- Consigne 1 -
Recopiez mot pour mot, dans l'extrait sur la chirurgie bariatrique, tout ce qui va de « Des profils variables » jusqu'à « une sélection rigoureuse. ».
- Consigne 2 -
Répondez aux questions suivantes à partir de l'extrait sur la chirurgie bariatrique.
(a) Combien d'adultes l'équipe du Dr Junaid Bhatti a-t-elle suivis ?
(b) D'environ combien le risque augmente-t-il après la chirurgie ?
(c) Selon Junaid Bhatti, quel système devrait être disponible après l'intervention ?

___ Extrait du document ___

Des profils variables
Mais le risque de se faire du mal augmente après une chirurgie bariatrique, à en croire l’étude canadienne. Pour parvenir à cette conclusion, l’équipe du Dr Junaid Bhatti a suivi 8 815 adultes 3 ans avant et 3 ans après leur intervention. Au total, 158 cas de comportement autodestructeur, concernant 111 patients, ont été signalés. Un faible nombre de patient est concerné par ce risque, y compris avant l’intervention. Le risque augmente d’environ 50 % après la chirurgie, malgré une sélection rigoureuse.
« Les patients sont préparés aux changements post-opératoires qui seront nécessaires sur le plan alimentaire, précise Junaid Bhatti, contactée par Pourquoidocteur. Il est difficile de prévoir lesquels seront à risque de tentative de suicide. Ce que ces résultats suggèrent, c’est qu’un système de soutien mental devrait être disponible après l’intervention, de manière à ce que les patients qui traversent des crises puissent être adressés au professionnel adapté. »

___ Entrées de données ___

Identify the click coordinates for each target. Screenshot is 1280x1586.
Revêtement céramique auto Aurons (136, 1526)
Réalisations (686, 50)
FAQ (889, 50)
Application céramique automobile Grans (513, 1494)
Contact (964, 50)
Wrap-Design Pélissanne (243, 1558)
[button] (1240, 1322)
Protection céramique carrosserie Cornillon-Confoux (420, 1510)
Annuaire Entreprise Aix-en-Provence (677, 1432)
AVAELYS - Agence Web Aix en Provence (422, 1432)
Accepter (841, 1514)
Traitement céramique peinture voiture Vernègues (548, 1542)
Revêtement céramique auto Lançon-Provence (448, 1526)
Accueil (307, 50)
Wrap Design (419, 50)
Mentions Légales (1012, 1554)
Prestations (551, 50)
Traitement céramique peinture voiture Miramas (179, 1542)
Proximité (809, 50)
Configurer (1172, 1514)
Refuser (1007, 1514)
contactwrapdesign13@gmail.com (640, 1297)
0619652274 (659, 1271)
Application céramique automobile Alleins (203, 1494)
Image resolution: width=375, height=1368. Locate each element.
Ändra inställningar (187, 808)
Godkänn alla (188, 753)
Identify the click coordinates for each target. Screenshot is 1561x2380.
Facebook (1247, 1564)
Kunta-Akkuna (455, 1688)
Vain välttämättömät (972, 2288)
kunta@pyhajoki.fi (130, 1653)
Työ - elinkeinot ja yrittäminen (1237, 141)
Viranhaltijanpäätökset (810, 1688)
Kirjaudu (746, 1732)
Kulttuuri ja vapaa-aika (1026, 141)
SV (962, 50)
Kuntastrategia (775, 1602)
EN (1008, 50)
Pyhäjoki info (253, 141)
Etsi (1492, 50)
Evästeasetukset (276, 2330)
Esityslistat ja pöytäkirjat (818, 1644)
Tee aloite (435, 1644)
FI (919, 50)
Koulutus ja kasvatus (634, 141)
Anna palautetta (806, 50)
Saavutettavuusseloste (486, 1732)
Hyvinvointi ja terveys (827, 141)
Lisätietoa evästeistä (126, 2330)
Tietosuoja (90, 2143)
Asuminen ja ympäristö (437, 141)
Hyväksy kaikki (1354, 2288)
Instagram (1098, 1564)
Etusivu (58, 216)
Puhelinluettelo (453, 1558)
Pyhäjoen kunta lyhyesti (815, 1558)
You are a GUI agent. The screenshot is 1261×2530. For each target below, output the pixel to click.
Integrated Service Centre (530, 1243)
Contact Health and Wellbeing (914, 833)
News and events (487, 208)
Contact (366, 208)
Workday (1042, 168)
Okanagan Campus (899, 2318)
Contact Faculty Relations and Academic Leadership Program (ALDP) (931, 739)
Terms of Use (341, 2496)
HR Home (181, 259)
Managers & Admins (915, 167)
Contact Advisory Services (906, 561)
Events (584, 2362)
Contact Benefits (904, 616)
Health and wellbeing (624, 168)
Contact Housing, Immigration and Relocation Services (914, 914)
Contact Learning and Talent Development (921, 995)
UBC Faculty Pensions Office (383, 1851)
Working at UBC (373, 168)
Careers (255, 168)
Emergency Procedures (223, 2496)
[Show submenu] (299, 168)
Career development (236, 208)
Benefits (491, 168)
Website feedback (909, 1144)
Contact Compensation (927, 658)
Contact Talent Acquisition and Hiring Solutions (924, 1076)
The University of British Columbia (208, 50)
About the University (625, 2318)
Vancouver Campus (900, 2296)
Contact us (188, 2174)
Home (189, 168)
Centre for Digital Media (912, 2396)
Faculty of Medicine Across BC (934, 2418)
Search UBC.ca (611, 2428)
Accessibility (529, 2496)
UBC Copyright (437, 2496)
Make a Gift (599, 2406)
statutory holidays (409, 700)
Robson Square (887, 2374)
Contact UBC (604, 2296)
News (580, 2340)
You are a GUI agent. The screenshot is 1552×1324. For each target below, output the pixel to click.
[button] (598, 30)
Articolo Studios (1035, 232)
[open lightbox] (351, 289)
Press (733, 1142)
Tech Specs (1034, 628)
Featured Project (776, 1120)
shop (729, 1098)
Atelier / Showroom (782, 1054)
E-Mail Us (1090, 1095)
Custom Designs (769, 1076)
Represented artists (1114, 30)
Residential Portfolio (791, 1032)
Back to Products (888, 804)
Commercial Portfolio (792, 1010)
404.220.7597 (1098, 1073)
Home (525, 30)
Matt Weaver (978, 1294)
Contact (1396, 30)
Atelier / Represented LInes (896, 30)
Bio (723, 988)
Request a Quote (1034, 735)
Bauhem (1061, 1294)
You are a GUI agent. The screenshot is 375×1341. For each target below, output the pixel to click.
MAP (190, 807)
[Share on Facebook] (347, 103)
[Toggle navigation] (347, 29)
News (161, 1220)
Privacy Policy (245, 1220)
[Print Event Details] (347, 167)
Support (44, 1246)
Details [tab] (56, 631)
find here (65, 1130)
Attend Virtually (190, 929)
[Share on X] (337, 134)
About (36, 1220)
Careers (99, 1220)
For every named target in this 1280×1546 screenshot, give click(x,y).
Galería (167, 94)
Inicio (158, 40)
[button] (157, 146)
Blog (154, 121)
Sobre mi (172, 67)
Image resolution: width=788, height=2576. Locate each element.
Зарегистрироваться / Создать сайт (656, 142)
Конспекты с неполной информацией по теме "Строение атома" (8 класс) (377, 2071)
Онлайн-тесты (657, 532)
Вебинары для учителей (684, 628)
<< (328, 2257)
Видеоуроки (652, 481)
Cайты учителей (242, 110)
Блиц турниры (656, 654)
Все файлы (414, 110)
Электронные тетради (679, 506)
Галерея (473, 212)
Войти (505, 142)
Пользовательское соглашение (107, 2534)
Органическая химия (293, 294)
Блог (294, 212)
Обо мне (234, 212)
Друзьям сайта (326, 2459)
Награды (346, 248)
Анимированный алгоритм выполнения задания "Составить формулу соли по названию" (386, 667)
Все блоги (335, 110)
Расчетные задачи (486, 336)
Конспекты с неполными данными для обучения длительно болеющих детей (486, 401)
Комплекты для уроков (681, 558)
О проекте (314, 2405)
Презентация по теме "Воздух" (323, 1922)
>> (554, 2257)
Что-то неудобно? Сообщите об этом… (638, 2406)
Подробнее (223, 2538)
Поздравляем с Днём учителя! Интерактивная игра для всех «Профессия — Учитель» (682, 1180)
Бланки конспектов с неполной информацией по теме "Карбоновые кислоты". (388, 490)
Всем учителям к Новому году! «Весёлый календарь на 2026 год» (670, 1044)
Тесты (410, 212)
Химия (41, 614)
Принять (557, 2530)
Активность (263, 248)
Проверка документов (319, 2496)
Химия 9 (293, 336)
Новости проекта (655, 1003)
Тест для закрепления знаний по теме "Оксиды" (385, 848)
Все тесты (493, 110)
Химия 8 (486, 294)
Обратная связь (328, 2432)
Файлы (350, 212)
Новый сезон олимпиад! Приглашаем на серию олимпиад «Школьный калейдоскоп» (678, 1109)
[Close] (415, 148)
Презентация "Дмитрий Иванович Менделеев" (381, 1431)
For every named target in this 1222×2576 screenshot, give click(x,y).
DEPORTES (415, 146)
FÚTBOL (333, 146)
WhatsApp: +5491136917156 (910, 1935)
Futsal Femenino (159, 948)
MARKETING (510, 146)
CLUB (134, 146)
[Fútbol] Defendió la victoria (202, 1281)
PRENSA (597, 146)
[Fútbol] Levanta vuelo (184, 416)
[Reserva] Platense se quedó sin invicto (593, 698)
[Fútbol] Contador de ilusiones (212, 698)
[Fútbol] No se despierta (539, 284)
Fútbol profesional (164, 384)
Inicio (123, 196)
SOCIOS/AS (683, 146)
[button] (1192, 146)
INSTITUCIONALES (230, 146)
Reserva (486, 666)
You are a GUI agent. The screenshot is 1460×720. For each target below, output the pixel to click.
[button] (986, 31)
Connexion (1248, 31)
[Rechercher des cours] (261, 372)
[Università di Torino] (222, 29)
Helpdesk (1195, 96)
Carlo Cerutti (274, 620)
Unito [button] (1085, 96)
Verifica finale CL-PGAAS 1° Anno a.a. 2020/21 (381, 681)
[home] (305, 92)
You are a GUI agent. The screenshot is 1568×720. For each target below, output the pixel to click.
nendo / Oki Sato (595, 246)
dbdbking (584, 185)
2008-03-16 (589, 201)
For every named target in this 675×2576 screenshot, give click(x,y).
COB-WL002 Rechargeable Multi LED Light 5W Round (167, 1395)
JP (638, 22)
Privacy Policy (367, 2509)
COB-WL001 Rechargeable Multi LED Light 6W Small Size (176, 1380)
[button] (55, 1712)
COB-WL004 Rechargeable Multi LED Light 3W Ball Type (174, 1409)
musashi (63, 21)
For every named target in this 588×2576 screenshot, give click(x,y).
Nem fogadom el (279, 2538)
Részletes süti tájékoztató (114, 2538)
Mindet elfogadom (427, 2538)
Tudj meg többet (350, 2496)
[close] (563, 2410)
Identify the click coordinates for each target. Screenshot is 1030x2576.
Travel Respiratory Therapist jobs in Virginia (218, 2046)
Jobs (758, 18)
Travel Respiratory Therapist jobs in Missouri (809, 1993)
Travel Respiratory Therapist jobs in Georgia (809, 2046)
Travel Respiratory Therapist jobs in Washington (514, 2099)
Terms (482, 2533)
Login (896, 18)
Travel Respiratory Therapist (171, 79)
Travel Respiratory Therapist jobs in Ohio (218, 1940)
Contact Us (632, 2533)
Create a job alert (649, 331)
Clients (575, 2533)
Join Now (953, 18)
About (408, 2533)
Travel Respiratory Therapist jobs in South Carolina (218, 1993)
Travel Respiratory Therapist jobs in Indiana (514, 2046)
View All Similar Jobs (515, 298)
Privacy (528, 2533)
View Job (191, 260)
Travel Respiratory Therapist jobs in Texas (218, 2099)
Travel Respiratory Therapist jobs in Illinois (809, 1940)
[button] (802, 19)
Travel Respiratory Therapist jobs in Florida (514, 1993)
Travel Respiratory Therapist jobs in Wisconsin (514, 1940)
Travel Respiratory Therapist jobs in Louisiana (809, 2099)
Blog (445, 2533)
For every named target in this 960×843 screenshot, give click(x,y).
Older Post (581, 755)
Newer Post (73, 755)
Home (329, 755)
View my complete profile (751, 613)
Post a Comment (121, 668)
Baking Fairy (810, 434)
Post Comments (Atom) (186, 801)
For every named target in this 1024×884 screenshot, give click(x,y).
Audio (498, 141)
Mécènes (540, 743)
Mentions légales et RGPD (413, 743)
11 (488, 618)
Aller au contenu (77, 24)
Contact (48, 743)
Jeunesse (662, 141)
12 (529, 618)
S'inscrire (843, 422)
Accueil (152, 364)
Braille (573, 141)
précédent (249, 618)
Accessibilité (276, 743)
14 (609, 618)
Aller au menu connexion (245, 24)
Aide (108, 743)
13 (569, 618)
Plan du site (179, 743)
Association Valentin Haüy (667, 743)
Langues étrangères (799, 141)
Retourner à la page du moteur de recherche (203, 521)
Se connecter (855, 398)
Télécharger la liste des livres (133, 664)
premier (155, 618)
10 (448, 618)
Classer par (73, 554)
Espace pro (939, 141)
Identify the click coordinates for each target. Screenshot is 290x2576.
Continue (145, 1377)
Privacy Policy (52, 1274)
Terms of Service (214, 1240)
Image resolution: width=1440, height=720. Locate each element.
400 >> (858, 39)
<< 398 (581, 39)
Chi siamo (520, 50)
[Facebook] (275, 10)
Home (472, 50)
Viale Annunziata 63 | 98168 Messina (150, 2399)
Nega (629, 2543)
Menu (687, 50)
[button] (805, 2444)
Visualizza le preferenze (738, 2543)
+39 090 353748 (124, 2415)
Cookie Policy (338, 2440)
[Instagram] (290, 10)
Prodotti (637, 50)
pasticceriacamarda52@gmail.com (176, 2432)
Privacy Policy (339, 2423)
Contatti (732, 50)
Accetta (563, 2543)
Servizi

___

- Corrigé 1 -
Des profils variables
Mais le risque de se faire du mal augmente après une chirurgie bariatrique, à en croire l’étude canadienne. Pour parvenir à cette conclusion, l’équipe du Dr Junaid Bhatti a suivi 8 815 adultes 3 ans avant et 3 ans après leur intervention. Au total, 158 cas de comportement autodestructeur, concernant 111 patients, ont été signalés. Un faible nombre de patient est concerné par ce risque, y compris avant l’intervention. Le risque augmente d’environ 50 % après la chirurgie, malgré une sélection rigoureuse.

- Corrigé 2 -
(a) 8 815 adultes.
(b) D'environ 50 %.
(c) Un système de soutien mental.